- WHAT NEEDS TO BE DONE -
Wherever "Viewport" shows up in the records below, copy the whole line.

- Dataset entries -

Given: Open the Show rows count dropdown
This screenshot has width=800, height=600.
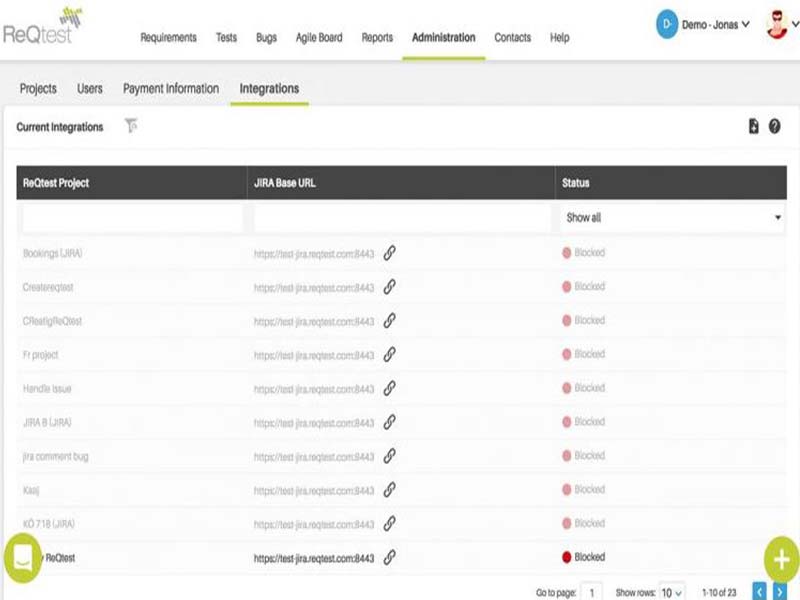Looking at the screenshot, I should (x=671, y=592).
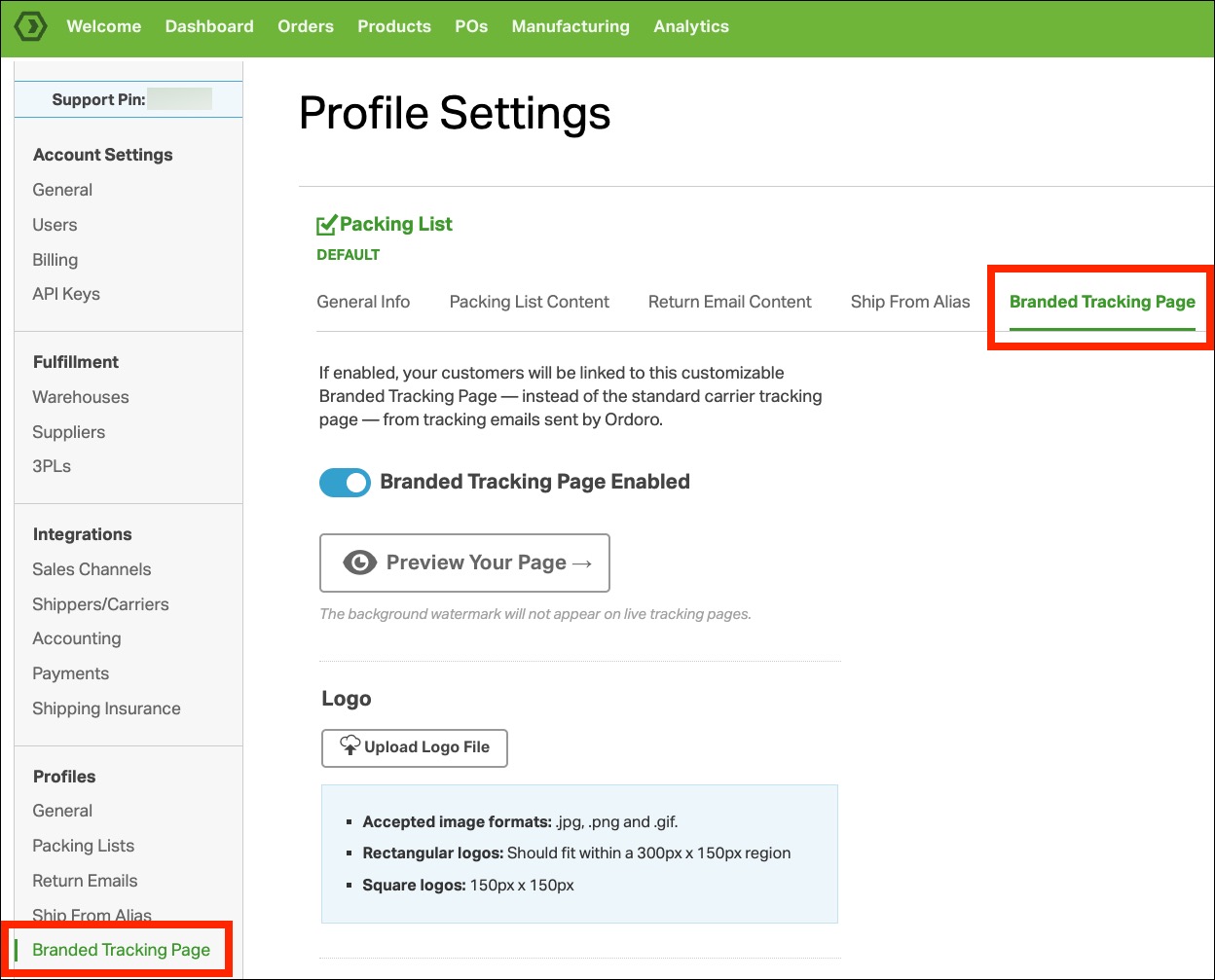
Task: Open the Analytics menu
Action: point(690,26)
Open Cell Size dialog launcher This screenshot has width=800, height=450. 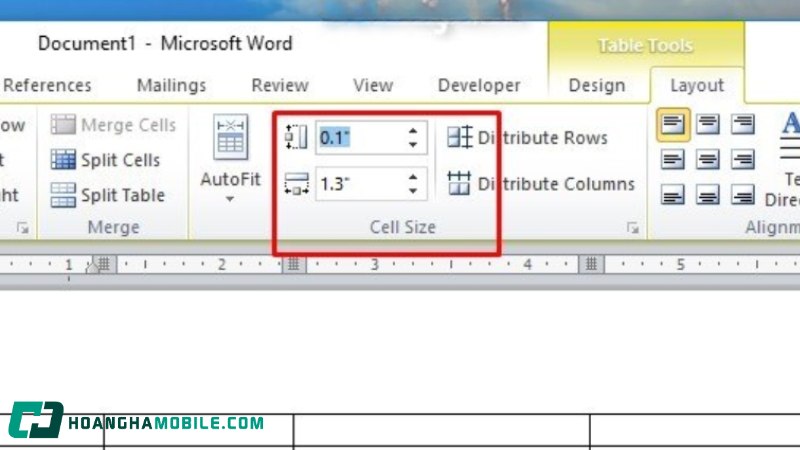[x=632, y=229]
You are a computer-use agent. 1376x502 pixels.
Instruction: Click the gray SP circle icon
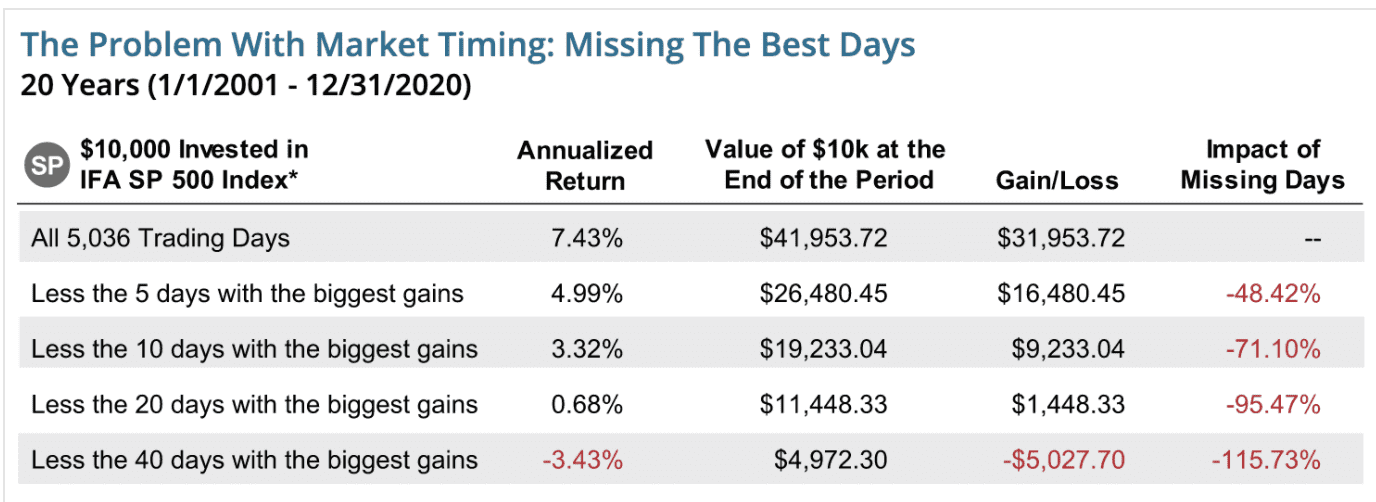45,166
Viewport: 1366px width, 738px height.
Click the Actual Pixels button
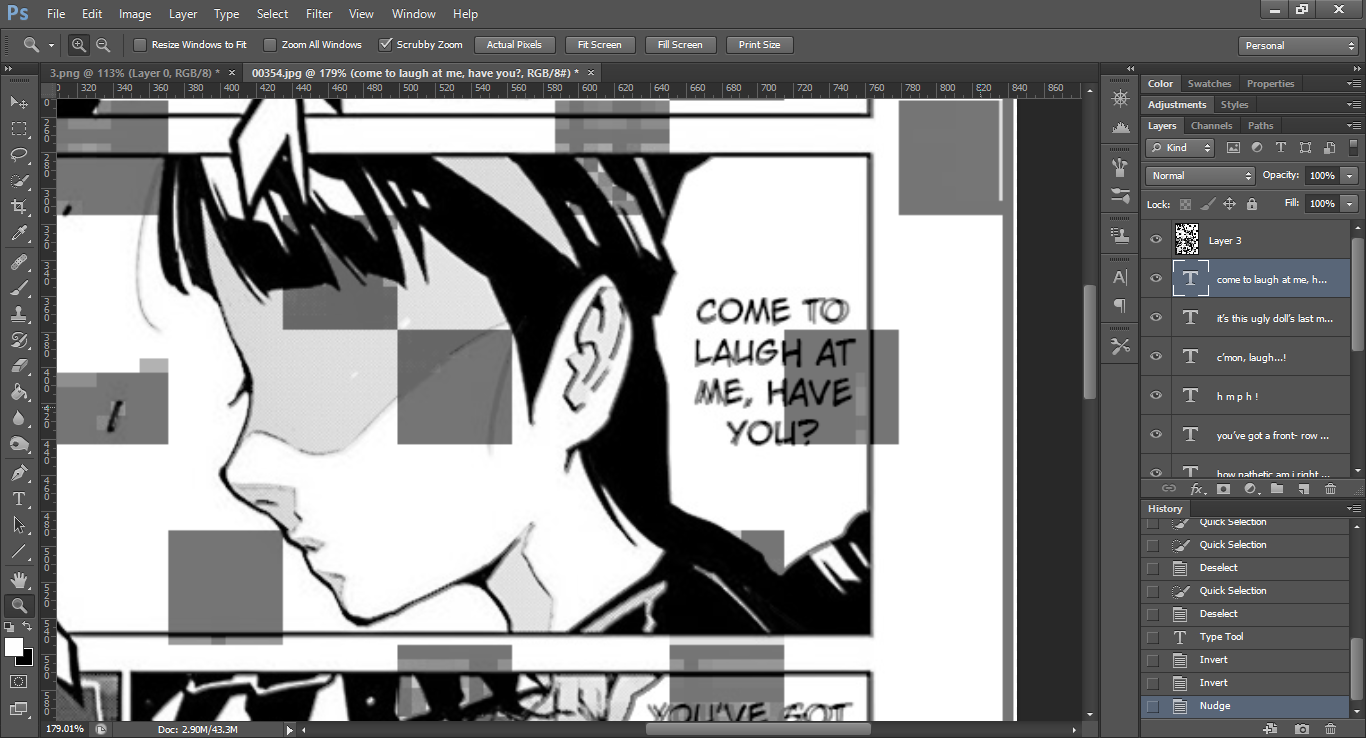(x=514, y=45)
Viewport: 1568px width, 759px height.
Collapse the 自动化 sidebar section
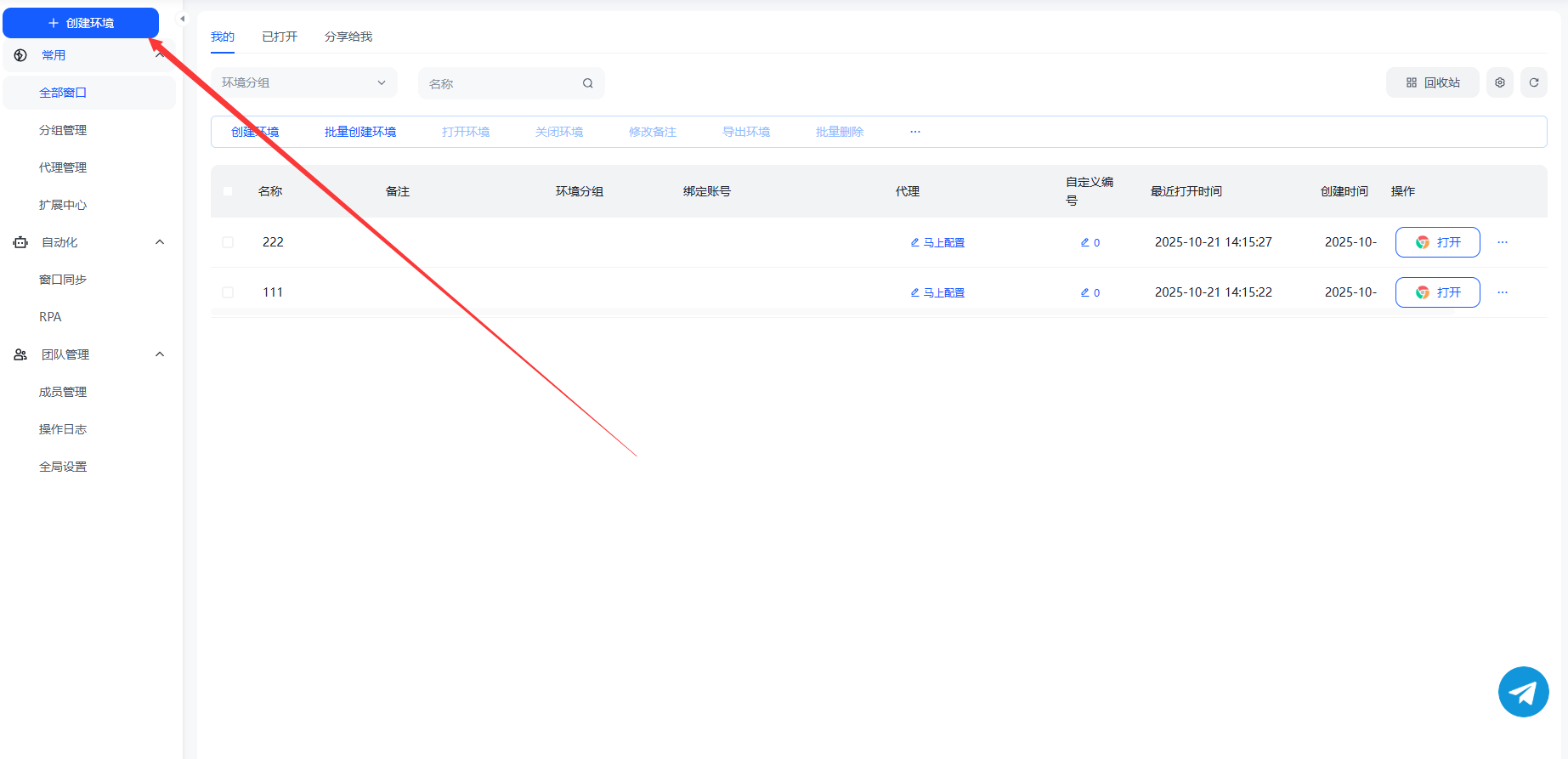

- ANSWER SECTION -
Viewport: 1366px width, 738px height.
Viewport: 1568px width, 759px height.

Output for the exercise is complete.